If you have a case that is pending at a hearing office, I would suggest reviewing the eCAT report to see what the DDS examiner wrote.

The second fraudulent assertion that Kumar made was that the CE was needed because there was insufficient evidence to evaluate the claim. The file contains over a hundred pages of treatment records, functionality opinions, and diagnostic testing. To compound matters, I sent a detailed seven page single spaced letter to the DDS, asking them to identify any additional medical evidence that they claimed was needed to evaluate the claim. As always, instead of specifying a single piece of medical evidence they purportedly needed, the DDS simply sent a second CE notice, despite my having sent them that detailed letter, which among other things stated: 

"In order for me to have the chance to obtain the information that you claim you need, you need to clarify precisely what information you are seeking. Simply resending a notice with a new CE date fails to fulfill your responsibility to develop the record, and shows that you lack any valid reason for the CE."

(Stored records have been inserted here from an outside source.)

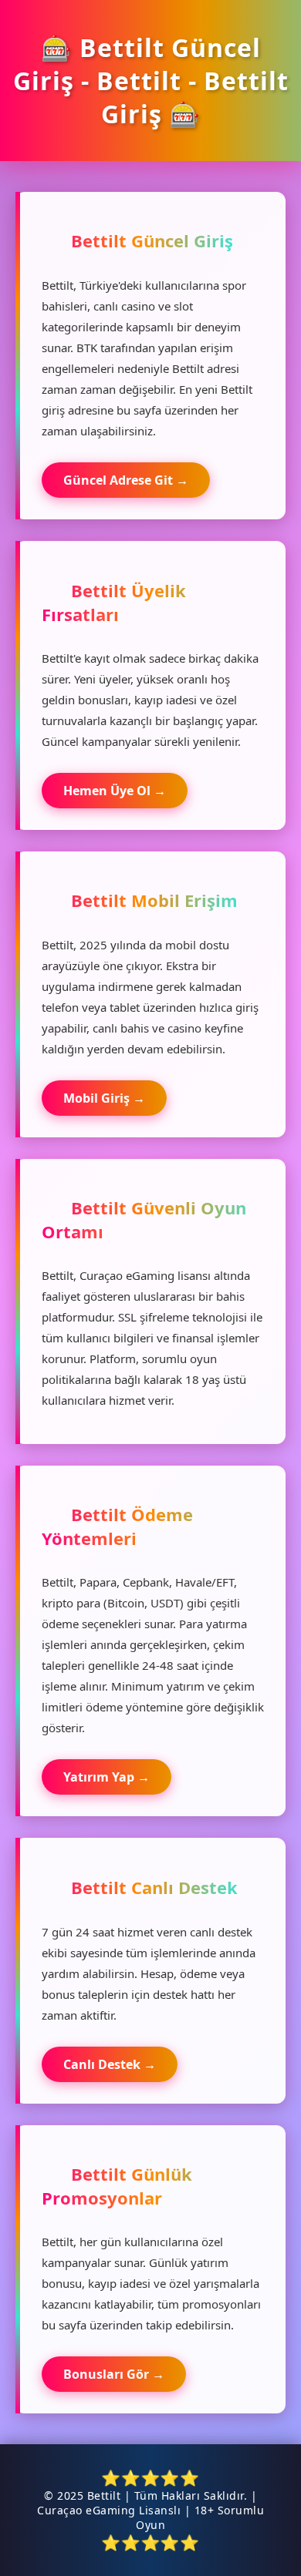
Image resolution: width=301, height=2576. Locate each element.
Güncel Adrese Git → (125, 480)
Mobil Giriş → (104, 1098)
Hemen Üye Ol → (114, 790)
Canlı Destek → (109, 2064)
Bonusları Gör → (113, 2374)
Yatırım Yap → (106, 1776)
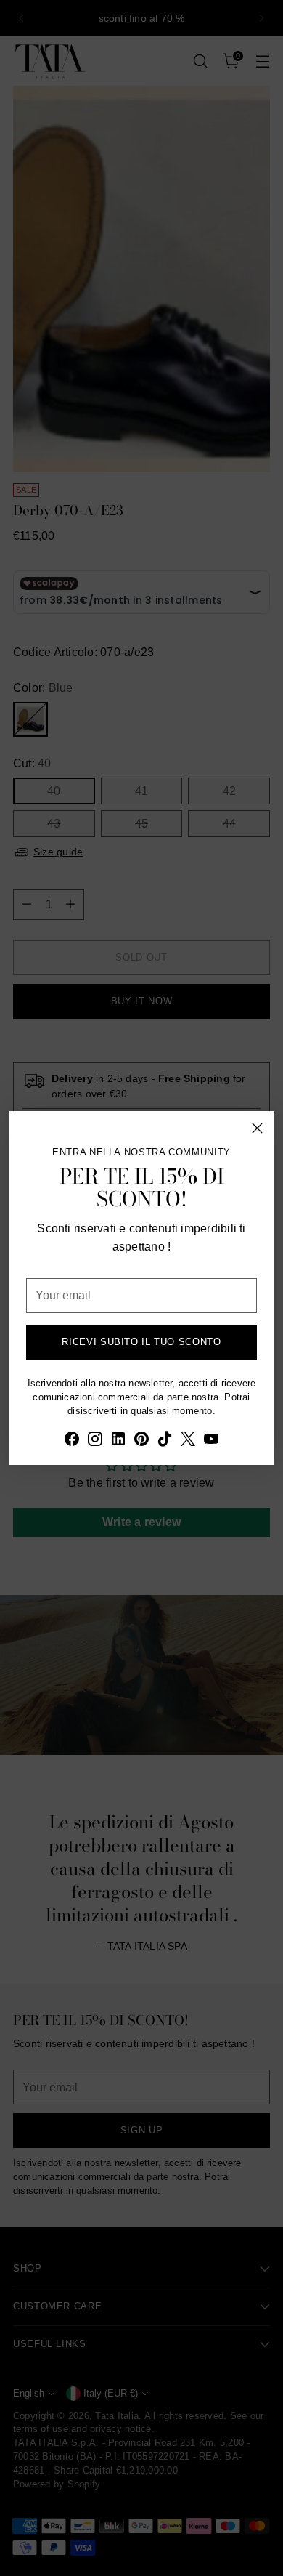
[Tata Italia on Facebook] (72, 1441)
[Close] (257, 1128)
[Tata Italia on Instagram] (95, 1441)
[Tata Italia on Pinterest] (141, 1441)
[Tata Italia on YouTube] (211, 1441)
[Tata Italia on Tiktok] (164, 1441)
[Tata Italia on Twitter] (188, 1441)
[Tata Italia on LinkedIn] (118, 1441)
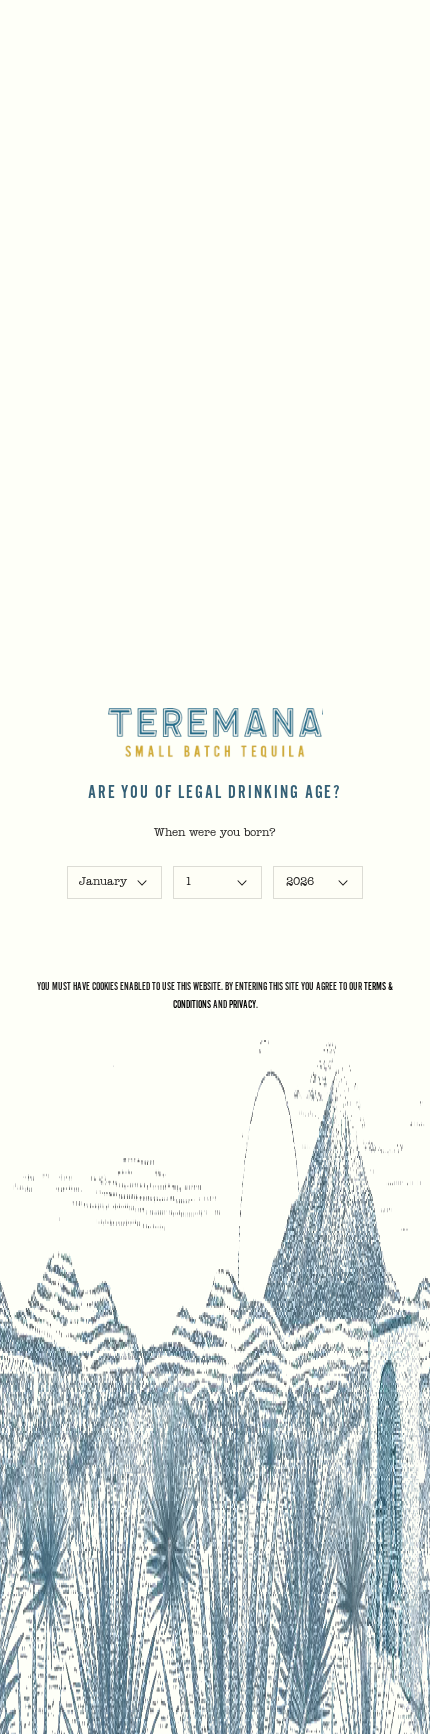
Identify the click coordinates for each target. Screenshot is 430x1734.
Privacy (242, 1004)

Kumar’s third fraudulent misrepresentation was that stating “No RFC /MRFC assessments are associated with this claim.” Contrary to Kumar’s unambiguous statement, the eFolder contained, not one, but two, Residual Functional Capacity (“RFC”) assessments. In fact, the RFC from the claimant’s orthopedist appears in the eFolder twice. There was also an RFC from the claimant’s cardiologist. It was impossible for Kumar to have missed all three reports when reviewing the claimant’s file. Nonetheless, Kumar stated in no uncertain terms that no RFC assessment was in the eFolder. 

The fourth instance of fraud also concerns the CE. Kumar wrote that the claimant missed both CE appointments. As discussed below, that statement is demonstrably false. However, giving Kumar the benefit of the doubt, it is possible that Kumar was provided with the false information by IMA. 

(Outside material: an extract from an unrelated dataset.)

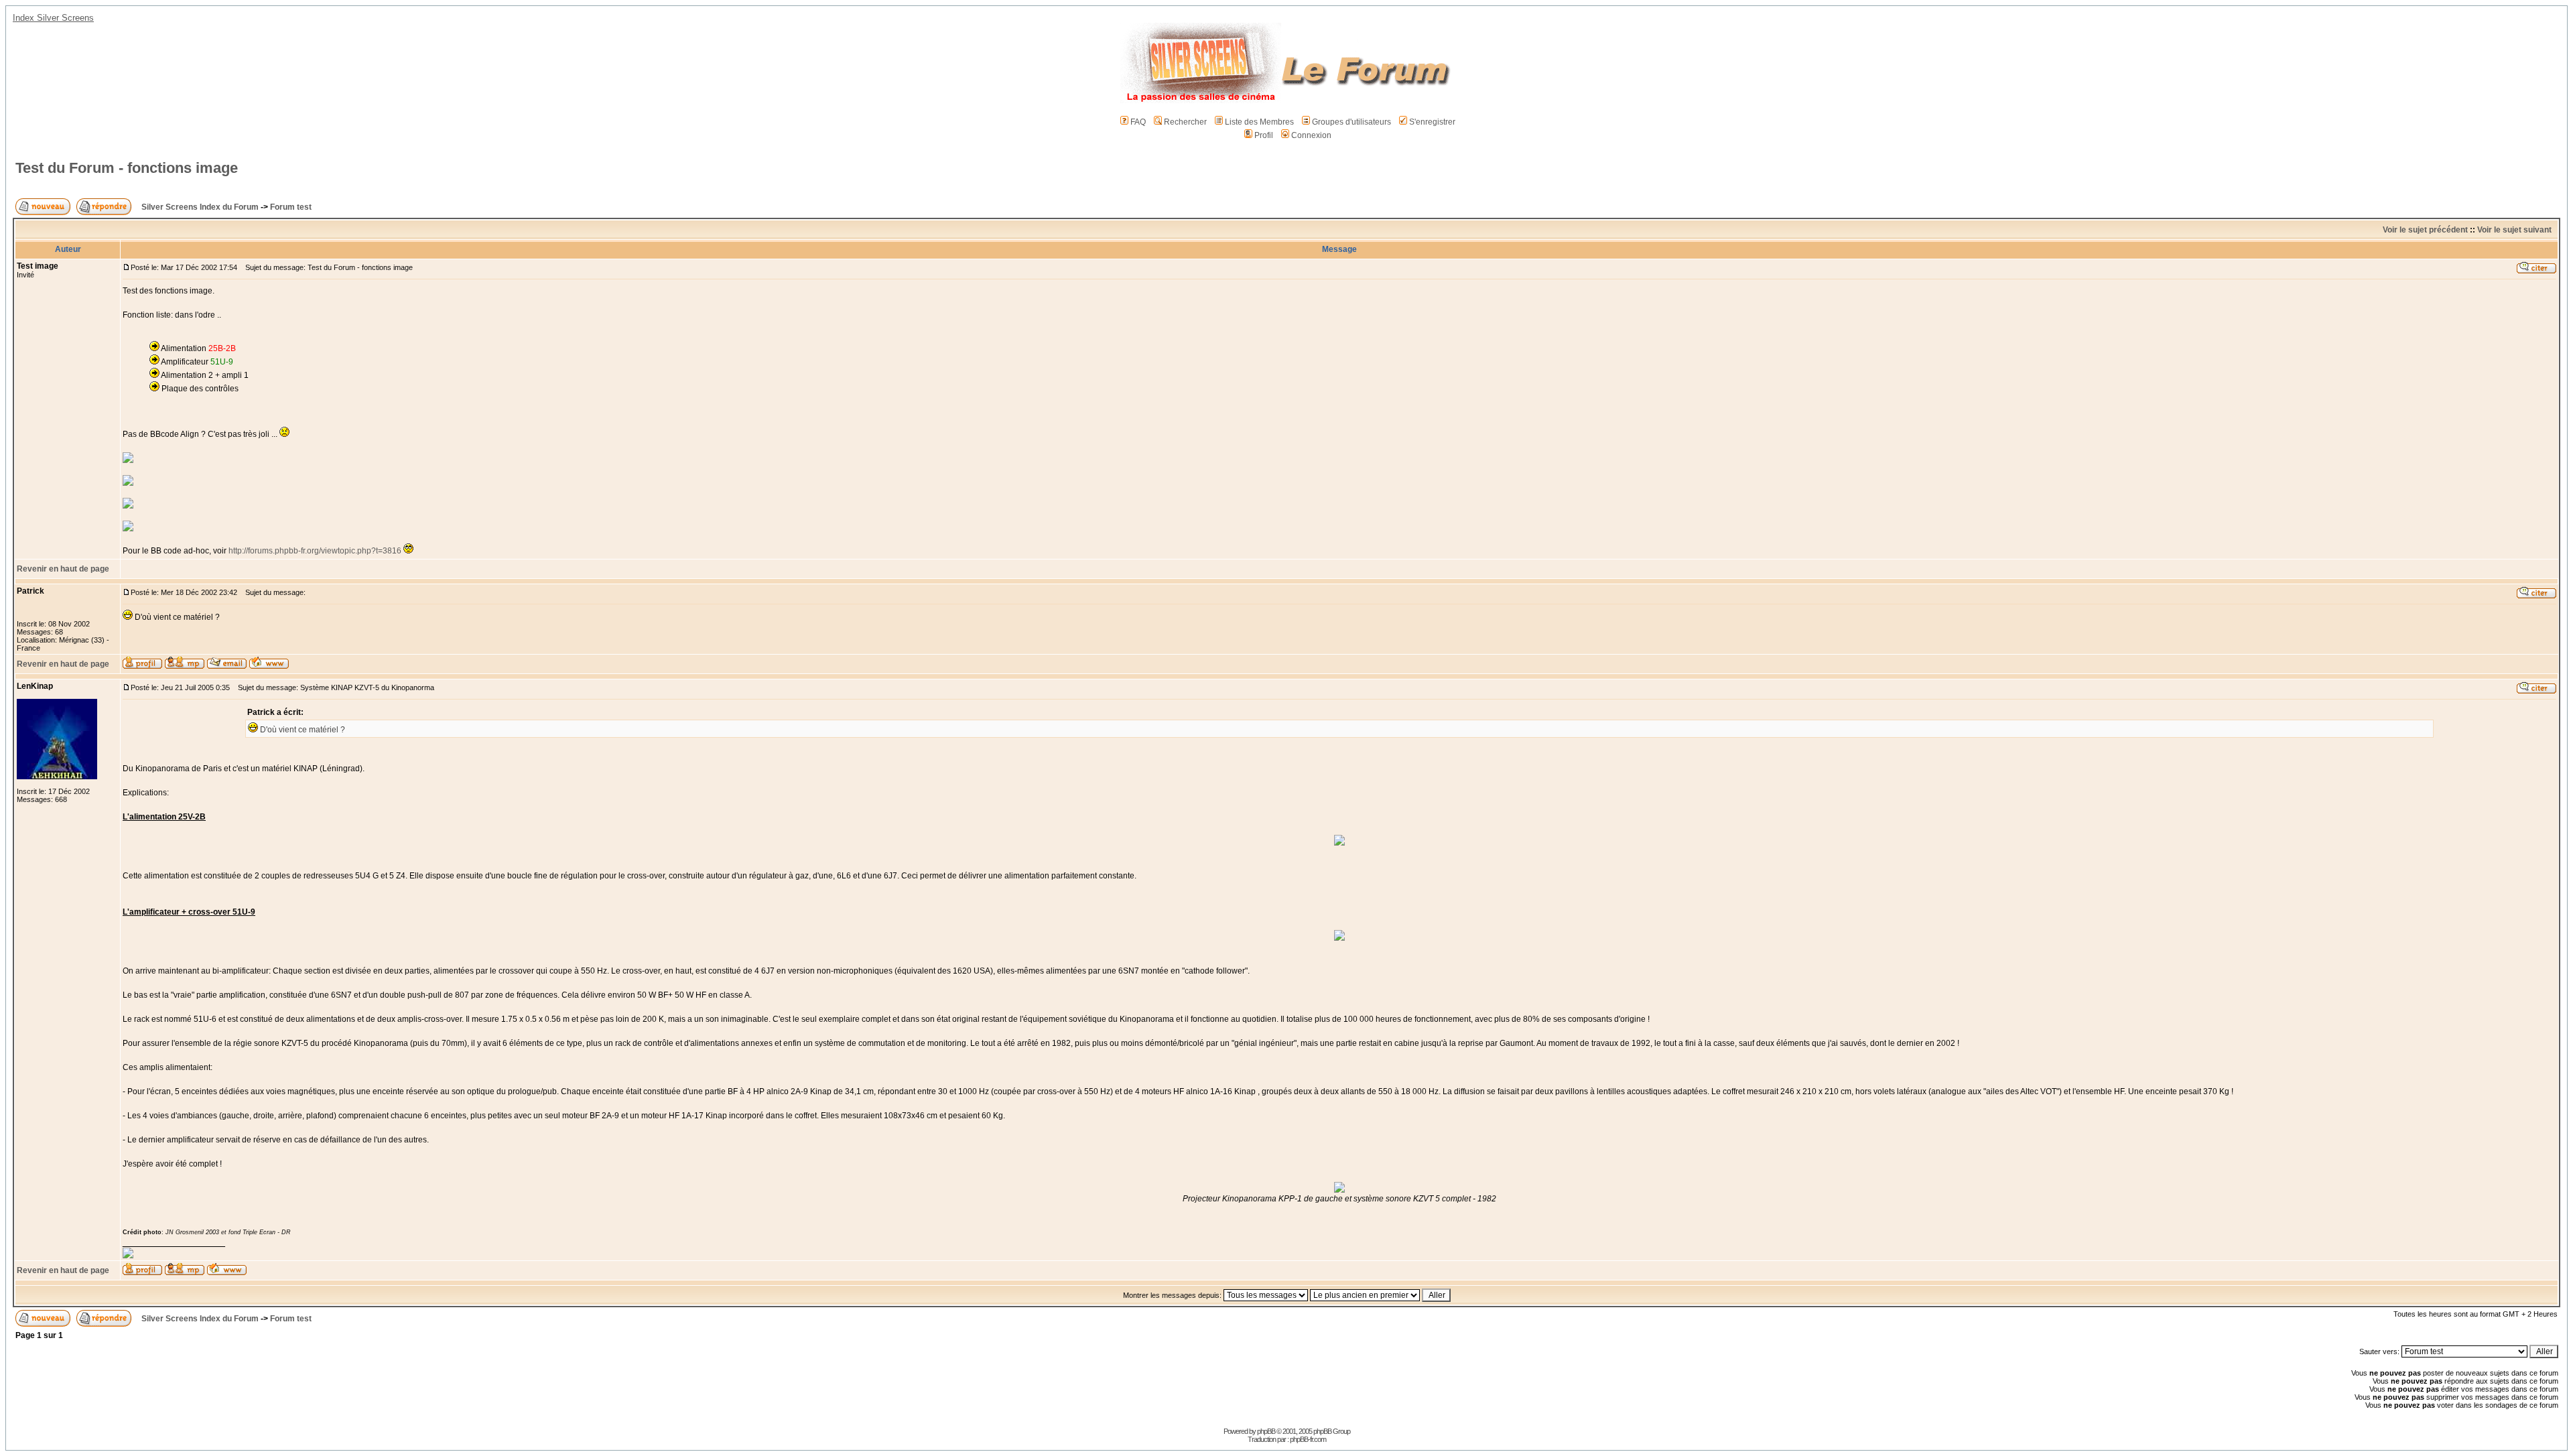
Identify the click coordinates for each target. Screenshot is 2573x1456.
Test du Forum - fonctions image (126, 167)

In the eFolder is form DDD-4184, entitled CE Appointment Notice History. The form DDD-4184 states that the claimant did not keep the appointment for the CE. It is unclear who prepared form DDD-4184, but it is clear that whoever did so, committed fraud. The claimant has photographs of him entering the IMA offices. The claimant also has videotape of him inside the IMA offices, being told to leave by IMA. It is a blatant and undeniable lie that the claimant did not keep the appointment. 

As stated in prior posts, I would advise claimants to videotape their CE. There is nothing in the Social Security statute, regulations, POMS, HALLEX, or case law that precludes videotaping a CE. Furthermore, I secured a copy of the contract that IMA has with the DDS, and there is nothing in it that prohibits videotaping a CE.